Certes, un climat tendu planait déjà avant ce que Gloria a révélé, mais tout de même. On peut dire que son passage aux médias a été la flamme mettant le feu aux poudres, définitivement.

Des militaires, des Reborn confirmés et fidèles à la cause de Nodem, nous escortent avec une vigilance déroutante, jusqu'à un bâtiment dédié à notre logement, à l'intérieur duquel nous découvrons de drôles de cellules en parois vitrées renforcées – sécurité, et visibilité.

On nous menace encore une dernière fois sur les retombées d'une éventuelle tentative de fuite, avant de nous balancer à l'intérieur de la cellule et d'en refermer les portes dans une goulée d'air brûlante.

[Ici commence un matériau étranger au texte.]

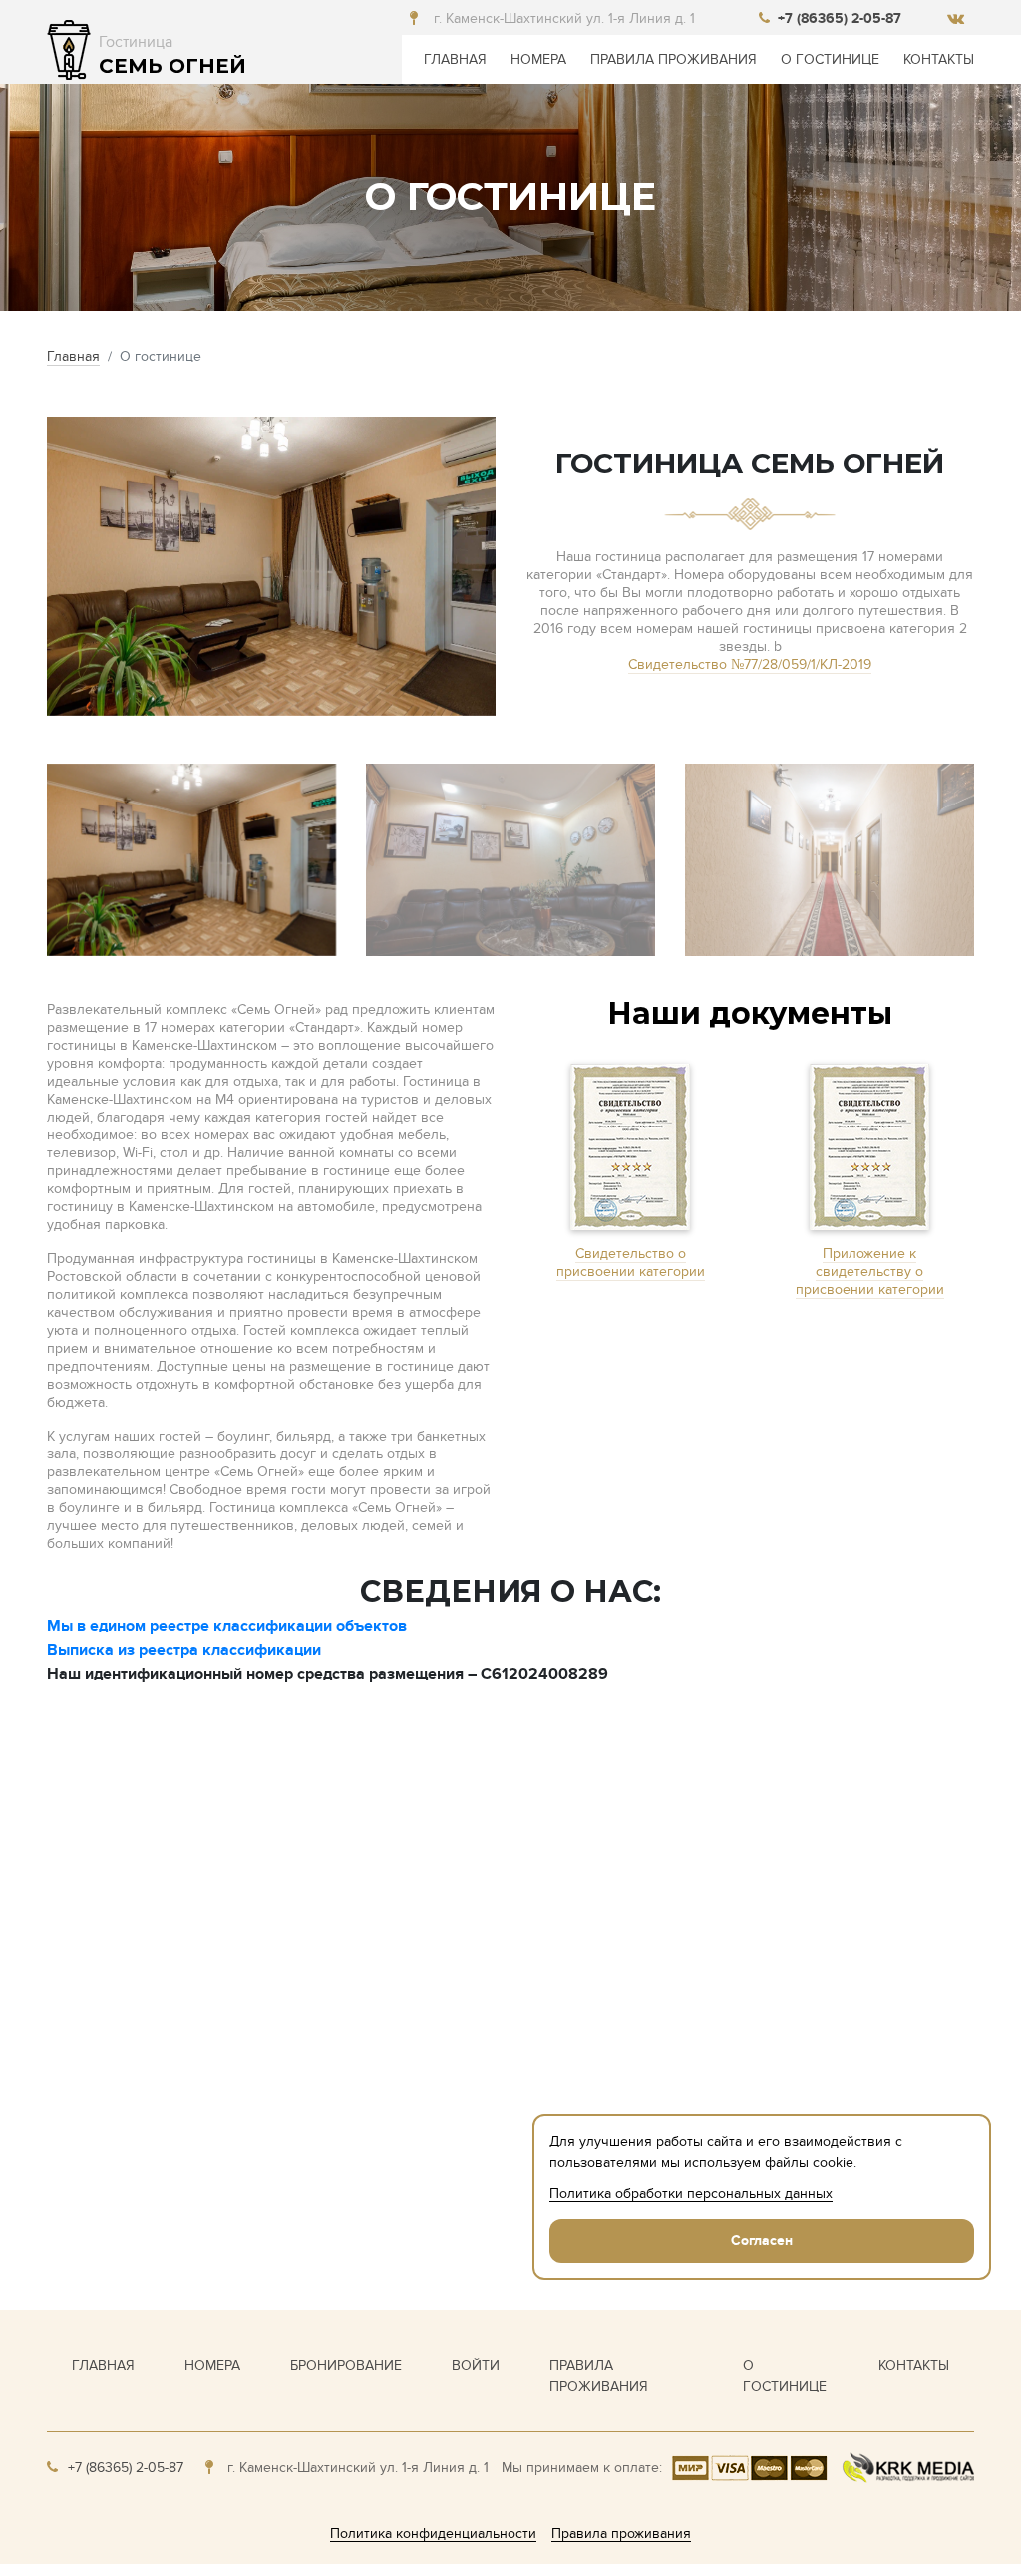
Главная (455, 59)
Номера (538, 59)
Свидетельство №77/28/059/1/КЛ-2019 (749, 664)
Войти (476, 2365)
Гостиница (172, 55)
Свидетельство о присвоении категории (630, 1262)
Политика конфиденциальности (433, 2533)
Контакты (938, 59)
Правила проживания (673, 59)
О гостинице (830, 59)
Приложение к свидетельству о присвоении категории (870, 1271)
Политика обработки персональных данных (691, 2193)
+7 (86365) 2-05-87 (839, 18)
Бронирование (346, 2365)
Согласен (762, 2240)
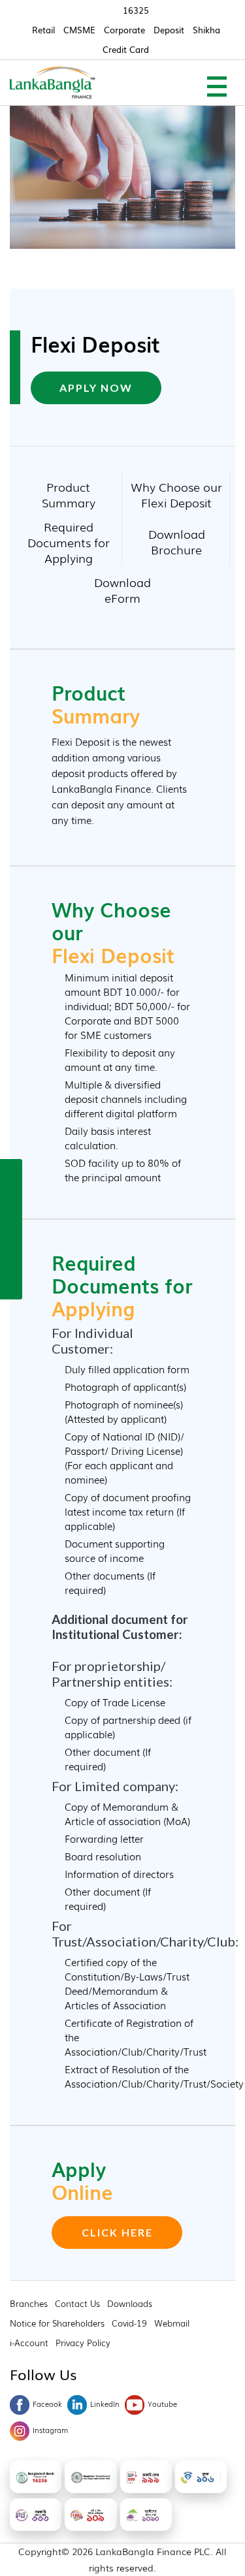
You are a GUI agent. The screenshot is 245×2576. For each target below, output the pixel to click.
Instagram (50, 2430)
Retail (43, 30)
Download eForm (122, 589)
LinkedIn (105, 2403)
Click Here (117, 2232)
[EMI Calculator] (11, 1256)
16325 (136, 10)
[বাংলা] (11, 1284)
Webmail (171, 2323)
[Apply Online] (11, 1172)
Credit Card (126, 49)
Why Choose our (176, 493)
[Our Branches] (11, 1228)
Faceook (47, 2403)
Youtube (162, 2403)
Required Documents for (68, 541)
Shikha (206, 30)
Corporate (124, 30)
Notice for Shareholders (57, 2323)
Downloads (129, 2303)
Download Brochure (176, 541)
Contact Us (77, 2303)
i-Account (29, 2342)
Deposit (169, 30)
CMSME (79, 30)
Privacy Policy (83, 2342)
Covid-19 (129, 2323)
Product (68, 493)
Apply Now (96, 387)
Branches (29, 2303)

Je reste interdit, fixant la vitre face à moi avec égarement, avant de reporter mon attention sur mes camarades d'infortune, après un froissement de tissu éloquent.

Mia, le corps pressé entre les bras de Léo, semble totalement déconnectée de la réalité, son nez niché dans son cou et ses mains crispées sur le tissu de son tee-shirt. Lou, à l'écart, les observe d'un drôle d'air, à mi-chemin entre l'étonnement et l'agacement, avant de sursauter lorsque des bras de Léo, Mia passe aux siens en un battement de cils.

Et alors, elle se heurte à une réaction épidermique, un rejet aussi violent qu'une révulsion du corps. Repoussée en arrière par son ami d'enfance, elle titube de quelques pas, laisse ses yeux s'écarquiller, avant de hoqueter de surprise.

  • … Lou ?
  • Mia, il faut que je te dise un truc, murmure Léo en passant un bras autour de la taille de Lou, protecteur.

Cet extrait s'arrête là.